続続続・たまゆら(番外編)

 この間、面白いことを聞いた。また例の植木さんのお話になるんだけど、あなたインドで邪気をはらう木と云うのがありますが、ご存じですかって聞くんです。知りませんと、すなおに答えたらすぐ説明してくださったの。あの国には昔から、「聖なる五種の木」というのがあって、それはねえ、といっても、そんなもの、とても覚えられないのでメモを見るわ。

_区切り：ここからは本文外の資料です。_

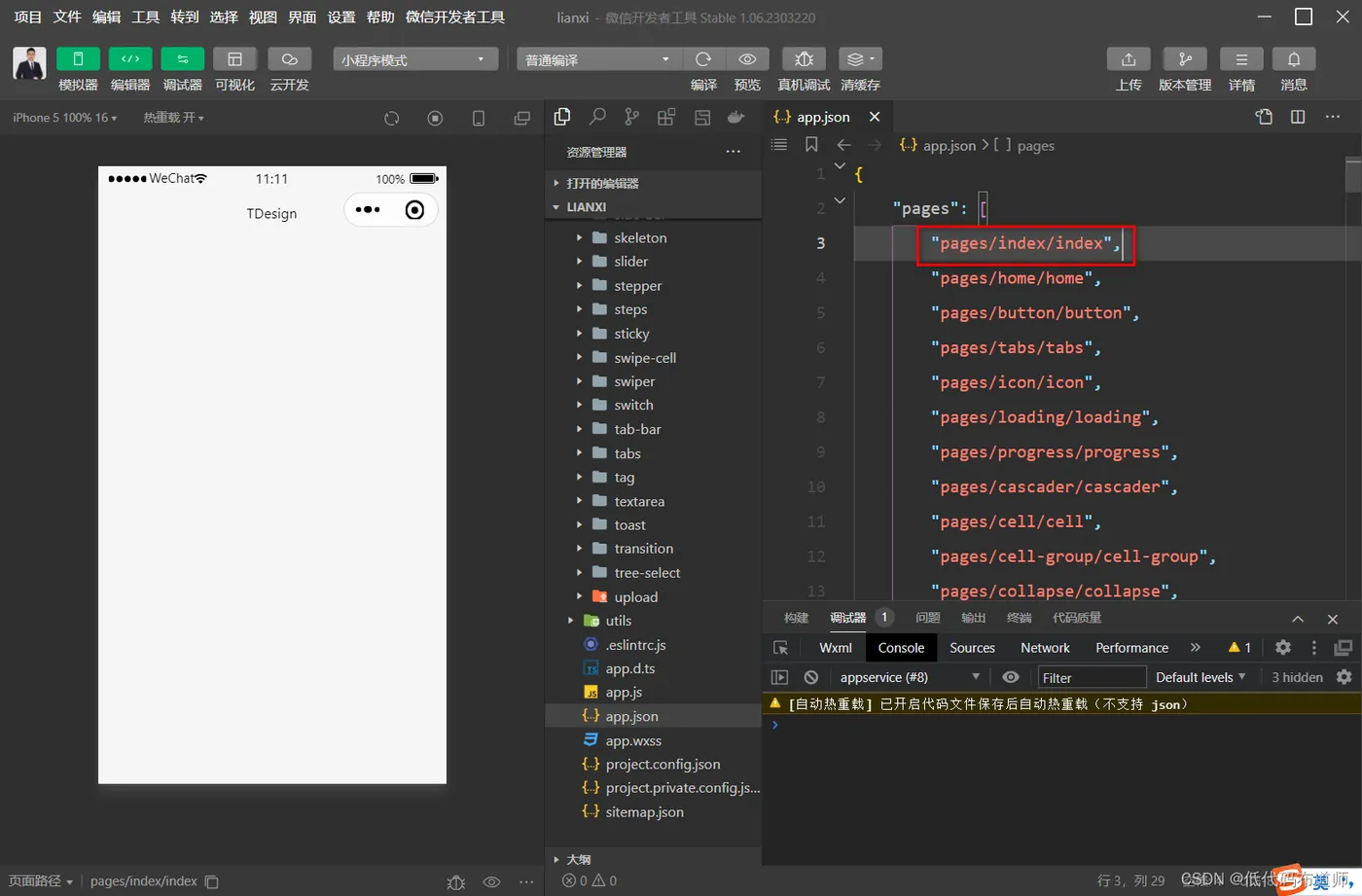Image resolution: width=1362 pixels, height=896 pixels.
Task: Open the 小程序模式 mode dropdown
Action: tap(415, 59)
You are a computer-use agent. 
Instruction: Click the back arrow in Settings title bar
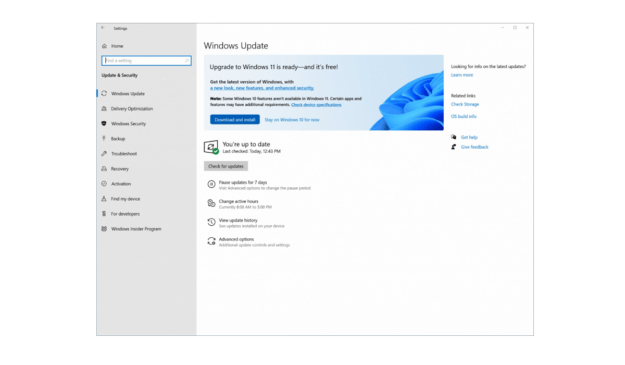[x=103, y=28]
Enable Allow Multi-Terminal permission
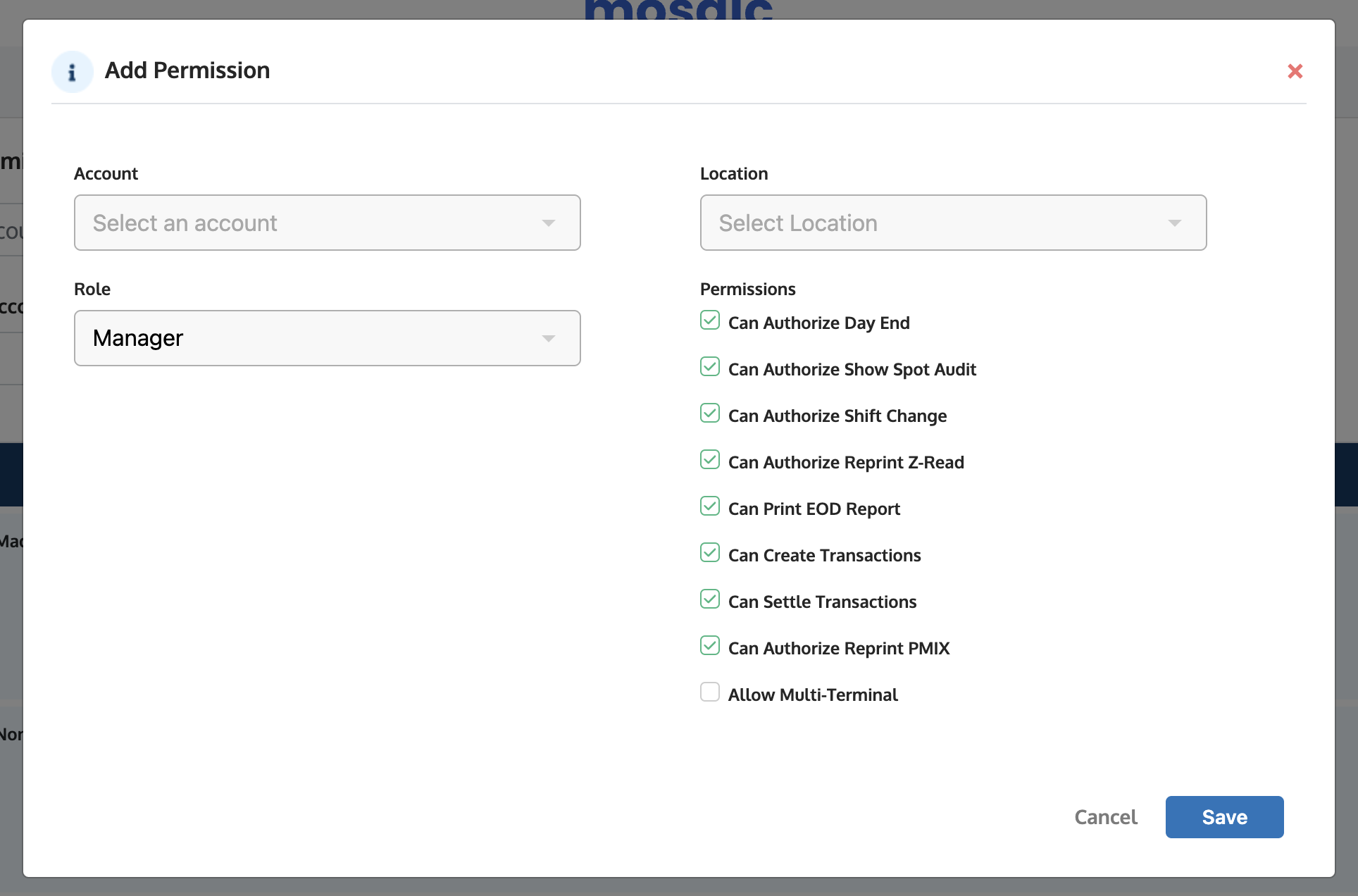The width and height of the screenshot is (1358, 896). pyautogui.click(x=709, y=692)
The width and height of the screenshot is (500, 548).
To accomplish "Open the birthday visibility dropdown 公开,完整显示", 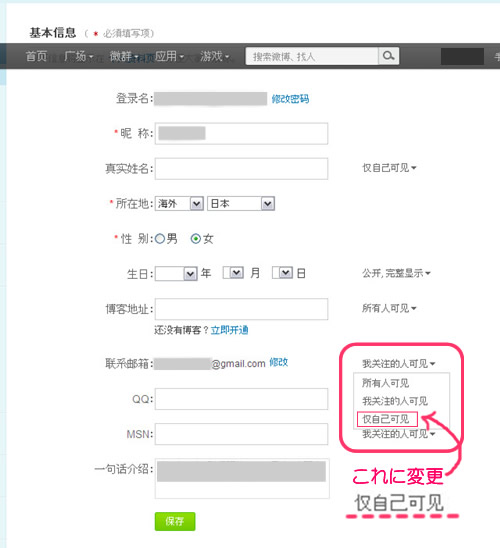I will coord(396,273).
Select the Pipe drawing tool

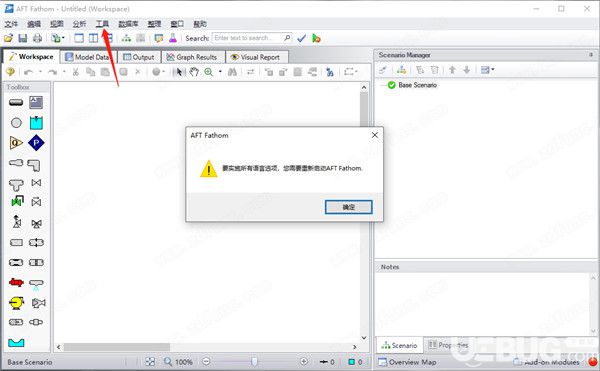(x=16, y=102)
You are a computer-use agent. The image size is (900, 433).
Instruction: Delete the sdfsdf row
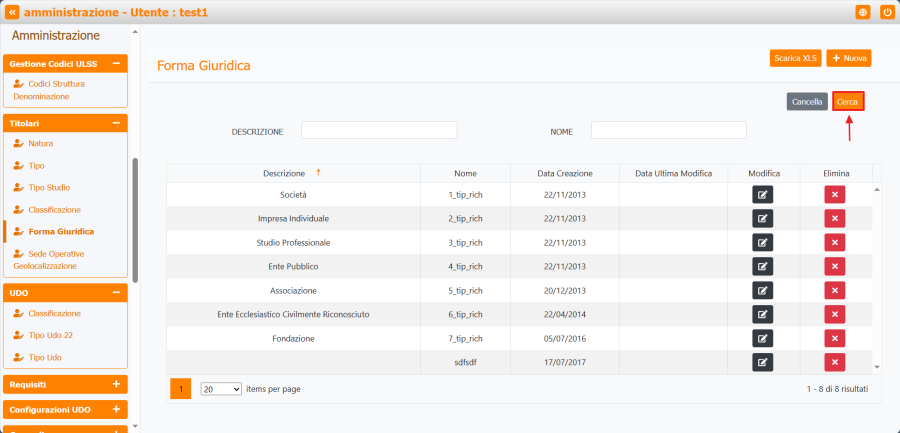pos(834,362)
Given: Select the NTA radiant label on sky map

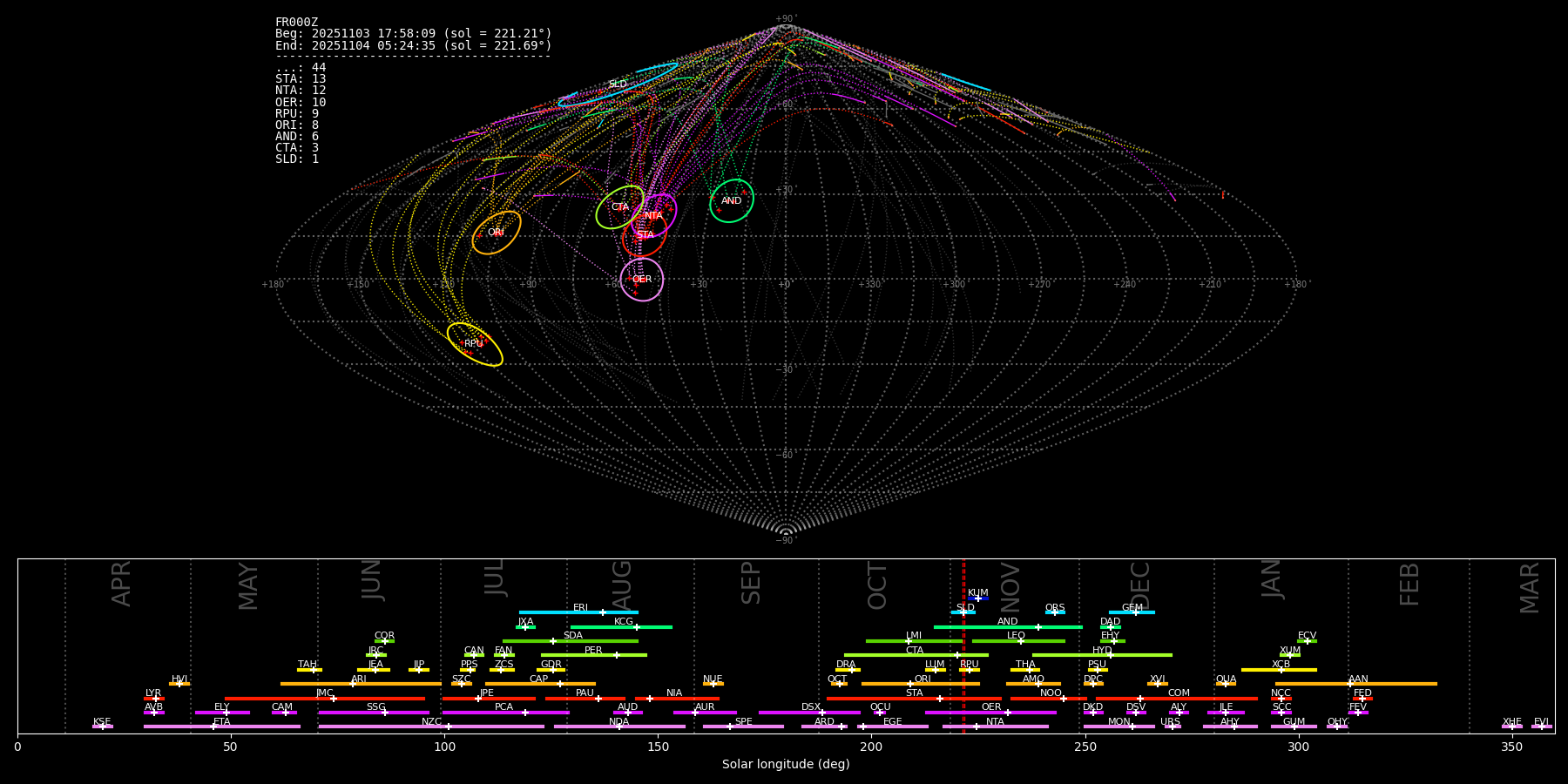Looking at the screenshot, I should tap(653, 215).
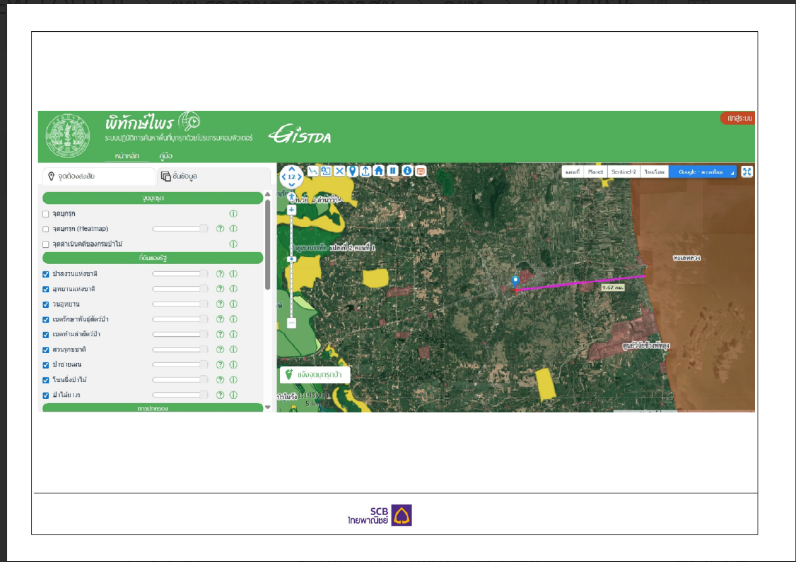Select the Sentinel-2 basemap tab
Image resolution: width=796 pixels, height=562 pixels.
624,172
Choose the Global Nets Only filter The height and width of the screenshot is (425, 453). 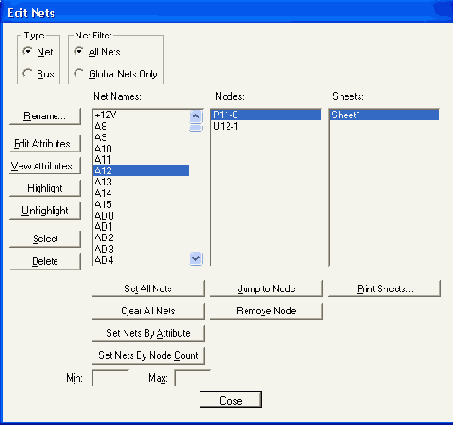pyautogui.click(x=79, y=73)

 えーーと、えっと、まずベンガルボダイジュでしょ、インドボダイジュ、それにねパカル、それからマンゴー。それからウドンゲノキでしょ、あっこれでもう五種になるわね。そしてね、これらがみ~んな、といってもマンゴーは違うらしいけどね。み~んなイチジク族の植物なんですって。

 へええ、っていったら、植木さんがいうのよ。それでぼく気がついたんだけど、西洋でもイチジクは重要な植物なんですよね。キリスト教のシンボル事典を開くと、アダムの食べたのはリンゴだと言う説は、間違いでイチジクだったと云うのが本当らしい。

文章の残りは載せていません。